Problem details: Before doing anything else, copy the entries below exactly.

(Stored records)
<<<<

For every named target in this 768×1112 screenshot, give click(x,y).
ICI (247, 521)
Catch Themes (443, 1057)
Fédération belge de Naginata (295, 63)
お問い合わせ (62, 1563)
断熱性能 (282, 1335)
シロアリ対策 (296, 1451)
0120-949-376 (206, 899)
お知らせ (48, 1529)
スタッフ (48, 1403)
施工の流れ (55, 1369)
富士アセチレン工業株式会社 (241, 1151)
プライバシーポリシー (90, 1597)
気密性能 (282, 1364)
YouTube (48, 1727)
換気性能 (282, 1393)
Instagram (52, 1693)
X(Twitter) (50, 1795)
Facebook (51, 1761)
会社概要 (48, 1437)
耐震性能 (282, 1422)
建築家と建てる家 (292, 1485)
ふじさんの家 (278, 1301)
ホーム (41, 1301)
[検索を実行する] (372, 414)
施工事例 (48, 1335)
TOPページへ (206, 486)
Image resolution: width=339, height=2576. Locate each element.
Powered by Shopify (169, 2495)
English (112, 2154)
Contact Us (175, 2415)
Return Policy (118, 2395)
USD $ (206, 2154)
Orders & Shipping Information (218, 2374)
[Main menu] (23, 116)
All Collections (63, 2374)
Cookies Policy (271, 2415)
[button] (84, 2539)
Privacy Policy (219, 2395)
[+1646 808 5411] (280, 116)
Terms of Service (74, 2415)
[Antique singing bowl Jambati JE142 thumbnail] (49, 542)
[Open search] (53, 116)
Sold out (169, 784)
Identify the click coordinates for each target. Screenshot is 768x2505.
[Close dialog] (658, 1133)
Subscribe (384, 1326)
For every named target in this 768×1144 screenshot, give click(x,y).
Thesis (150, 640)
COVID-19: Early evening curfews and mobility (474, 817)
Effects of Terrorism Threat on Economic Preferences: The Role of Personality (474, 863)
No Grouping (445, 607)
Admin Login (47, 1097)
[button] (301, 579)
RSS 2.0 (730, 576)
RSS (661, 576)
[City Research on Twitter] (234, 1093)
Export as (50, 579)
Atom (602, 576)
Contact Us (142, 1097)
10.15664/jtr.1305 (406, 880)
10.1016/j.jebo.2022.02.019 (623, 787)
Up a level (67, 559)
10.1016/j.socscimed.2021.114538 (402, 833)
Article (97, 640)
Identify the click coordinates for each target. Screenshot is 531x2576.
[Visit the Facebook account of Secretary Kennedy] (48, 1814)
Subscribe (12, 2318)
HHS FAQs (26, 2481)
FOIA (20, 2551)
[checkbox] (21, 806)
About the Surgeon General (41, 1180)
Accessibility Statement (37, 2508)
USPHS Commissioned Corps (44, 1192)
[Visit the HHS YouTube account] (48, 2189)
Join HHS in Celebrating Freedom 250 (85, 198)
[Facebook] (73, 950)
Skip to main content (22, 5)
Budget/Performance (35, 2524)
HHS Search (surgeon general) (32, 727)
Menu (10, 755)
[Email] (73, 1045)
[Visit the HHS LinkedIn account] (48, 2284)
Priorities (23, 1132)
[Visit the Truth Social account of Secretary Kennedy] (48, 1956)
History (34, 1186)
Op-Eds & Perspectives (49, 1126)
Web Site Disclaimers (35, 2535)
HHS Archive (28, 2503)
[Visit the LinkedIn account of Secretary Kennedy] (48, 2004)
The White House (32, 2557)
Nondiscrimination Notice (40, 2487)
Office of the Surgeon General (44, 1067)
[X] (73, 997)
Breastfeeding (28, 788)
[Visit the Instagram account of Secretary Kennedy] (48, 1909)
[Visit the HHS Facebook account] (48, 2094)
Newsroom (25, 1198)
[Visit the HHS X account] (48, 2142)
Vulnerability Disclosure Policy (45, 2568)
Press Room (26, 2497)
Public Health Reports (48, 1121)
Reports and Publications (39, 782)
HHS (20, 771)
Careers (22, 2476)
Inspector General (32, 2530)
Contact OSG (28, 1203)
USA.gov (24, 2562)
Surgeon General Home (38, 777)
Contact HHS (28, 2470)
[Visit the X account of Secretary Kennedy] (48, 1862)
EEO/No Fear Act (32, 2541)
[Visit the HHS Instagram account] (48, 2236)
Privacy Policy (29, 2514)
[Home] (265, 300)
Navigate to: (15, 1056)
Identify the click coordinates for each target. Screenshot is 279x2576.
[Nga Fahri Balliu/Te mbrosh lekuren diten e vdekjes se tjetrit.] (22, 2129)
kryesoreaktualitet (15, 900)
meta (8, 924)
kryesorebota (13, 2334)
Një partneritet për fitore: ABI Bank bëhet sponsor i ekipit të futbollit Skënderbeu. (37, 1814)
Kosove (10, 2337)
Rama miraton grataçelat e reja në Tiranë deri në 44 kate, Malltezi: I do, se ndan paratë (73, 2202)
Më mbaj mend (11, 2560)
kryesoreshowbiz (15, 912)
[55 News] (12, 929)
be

>>>>

Result for this exercise:
For every named target in this 768×1112 screenshot, give click(x,y).
ICI (247, 521)
Catch Themes (443, 1057)
Fédération belge de Naginata (295, 63)
お問い合わせ (62, 1563)
断熱性能 (282, 1335)
シロアリ対策 (296, 1451)
0120-949-376 (206, 899)
お知らせ (48, 1529)
スタッフ (48, 1403)
施工の流れ (55, 1369)
富士アセチレン工業株式会社 (241, 1151)
プライバシーポリシー (90, 1597)
気密性能 (282, 1364)
YouTube (48, 1727)
換気性能 (282, 1393)
Instagram (52, 1693)
X(Twitter) (50, 1795)
Facebook (51, 1761)
会社概要 (48, 1437)
耐震性能 (282, 1422)
建築家と建てる家 (292, 1485)
ふじさんの家 (278, 1301)
ホーム (41, 1301)
[検索を実行する] (372, 414)
施工事例 (48, 1335)
TOPページへ (206, 486)
Image resolution: width=339, height=2576. Locate each element.
Powered by Shopify (169, 2495)
English (112, 2154)
Contact Us (175, 2415)
Return Policy (118, 2395)
USD $ (206, 2154)
Orders & Shipping Information (218, 2374)
[Main menu] (23, 116)
All Collections (63, 2374)
Cookies Policy (271, 2415)
[button] (84, 2539)
Privacy Policy (219, 2395)
[+1646 808 5411] (280, 116)
Terms of Service (74, 2415)
[Antique singing bowl Jambati JE142 thumbnail] (49, 542)
[Open search] (53, 116)
Sold out (169, 784)
Identify the click coordinates for each target. Screenshot is 768x2505.
[Close dialog] (658, 1133)
Subscribe (384, 1326)
For every named target in this 768×1144 screenshot, give click(x,y).
Thesis (150, 640)
COVID-19: Early evening curfews and mobility (474, 817)
Effects of Terrorism Threat on Economic Preferences: The Role of Personality (474, 863)
No Grouping (445, 607)
Admin Login (47, 1097)
[button] (301, 579)
RSS 2.0 (730, 576)
RSS (661, 576)
[City Research on Twitter] (234, 1093)
Export as (50, 579)
Atom (602, 576)
Contact Us (142, 1097)
10.15664/jtr.1305 (406, 880)
10.1016/j.jebo.2022.02.019 (623, 787)
Up a level (67, 559)
10.1016/j.socscimed.2021.114538 (402, 833)
Article (97, 640)
Identify the click coordinates for each target. Screenshot is 531x2576.
[Visit the Facebook account of Secretary Kennedy] (48, 1814)
Subscribe (12, 2318)
HHS FAQs (26, 2481)
FOIA (20, 2551)
[checkbox] (21, 806)
About the Surgeon General (41, 1180)
Accessibility Statement (37, 2508)
USPHS Commissioned Corps (44, 1192)
[Visit the HHS YouTube account] (48, 2189)
Join HHS in Celebrating Freedom 250 (85, 198)
[Facebook] (73, 950)
Skip to main content (22, 5)
Budget/Performance (35, 2524)
HHS Search (surgeon general) (32, 727)
Menu (10, 755)
[Email] (73, 1045)
[Visit the HHS LinkedIn account] (48, 2284)
Priorities (23, 1132)
[Visit the Truth Social account of Secretary Kennedy] (48, 1956)
History (34, 1186)
Op-Eds & Perspectives (49, 1126)
Web Site Disclaimers (35, 2535)
HHS Archive (28, 2503)
[Visit the LinkedIn account of Secretary Kennedy] (48, 2004)
The White House (32, 2557)
Nondiscrimination Notice (40, 2487)
Office of the Surgeon General (44, 1067)
[X] (73, 997)
Breastfeeding (28, 788)
[Visit the Instagram account of Secretary Kennedy] (48, 1909)
[Visit the HHS Facebook account] (48, 2094)
Newsroom (25, 1198)
[Visit the HHS X account] (48, 2142)
Vulnerability Disclosure Policy (45, 2568)
Press Room (26, 2497)
Public Health Reports (48, 1121)
Reports and Publications (39, 782)
HHS (20, 771)
Careers (22, 2476)
Inspector General (32, 2530)
Contact OSG (28, 1203)
USA.gov (24, 2562)
Surgeon General Home (38, 777)
Contact HHS (28, 2470)
[Visit the X account of Secretary Kennedy] (48, 1862)
EEO/No Fear Act (32, 2541)
[Visit the HHS Instagram account] (48, 2236)
Privacy Policy (29, 2514)
[Home] (265, 300)
Navigate to: (15, 1056)
Identify the click coordinates for each target. Screenshot is 279x2576.
[Nga Fahri Balliu/Te mbrosh lekuren diten e vdekjes se tjetrit.] (22, 2129)
kryesoreaktualitet (15, 900)
meta (8, 924)
kryesorebota (13, 2334)
Një partneritet për fitore: ABI Bank bëhet sponsor i ekipit të futbollit Skënderbeu. (37, 1814)
Kosove (10, 2337)
Rama miraton grataçelat e reja në Tiranë deri në 44 kate, Malltezi: I do, se ndan paratë (73, 2202)
Më mbaj mend (11, 2560)
kryesoreshowbiz (15, 912)
[55 News] (12, 929)
be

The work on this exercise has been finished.